A Different Kind of Threading
There are many different kinds of execution contexts in computer science. The largest of these is the "process". A modern operating system will multi-task between multiple processes, and divide system resources between them. Smaller than a process is a "thread". A process is made of one or more threads of execution, and all resources are shared commonly between them. Finally, a thread may be made of "fibers". Fibers are user-based threads. Since the kernel isn't involved, switching between them is a very fast operation.
The most advanced applications use processes, threads and fibers, and they use the correctly sized execution contexts for their given task. Each of the types of execution context has advantages and disadvantages. Using the wrong type can create an inefficient program. The trick is knowing when to use what.

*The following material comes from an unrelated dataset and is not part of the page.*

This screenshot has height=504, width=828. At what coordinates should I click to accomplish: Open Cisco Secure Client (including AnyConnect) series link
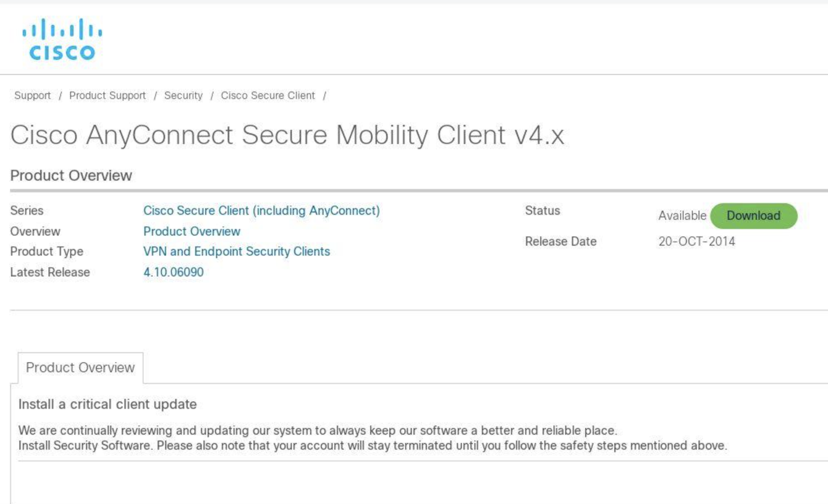261,211
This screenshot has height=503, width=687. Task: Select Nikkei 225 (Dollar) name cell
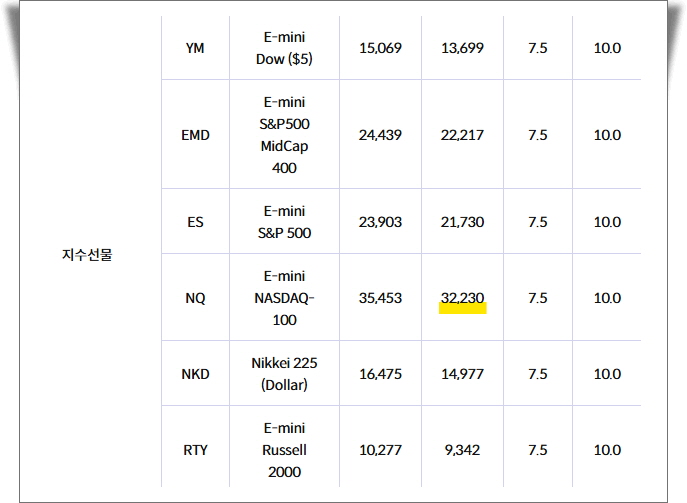284,374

The advantage of processes is isolation. A process can only affect another process through a limited interface. Typically, this may consist of shared file descriptors, signals, and shared memory. Since the amount of interaction is low, if one process misbehaves, it is quite likely that other processes will not be badly affected. Thus simple programs are just a single process, with no extra threads or other complexity.
The disadvantage of processes is isolation. It can be inefficient to communicate between individual processes. Even if shared memory is used, you may need some form of arbitration over its use. For even more isolation, you can use pipes, sockets or message-queues. These are kernel-controlled, with a corresponding loss of speed.
An example of a multi-process application is the Chrome web browser. It uses a process per web-page tab. If something goes wrong within a given tab, it won't bring down the whole browser. The application can seamlessly close down the offending process and continue. Due to isolation, it doesn't have to worry about that corrupting state elsewhere.
Threads on Linux are like processes, they just share more state. Threads share their address space, open file handles, and other more technical data, like the identity of their parent process. Originally, threads on Linux were exactly like processes. However, improving compatibility with POSIX threading meant that now they have explicit kernel support.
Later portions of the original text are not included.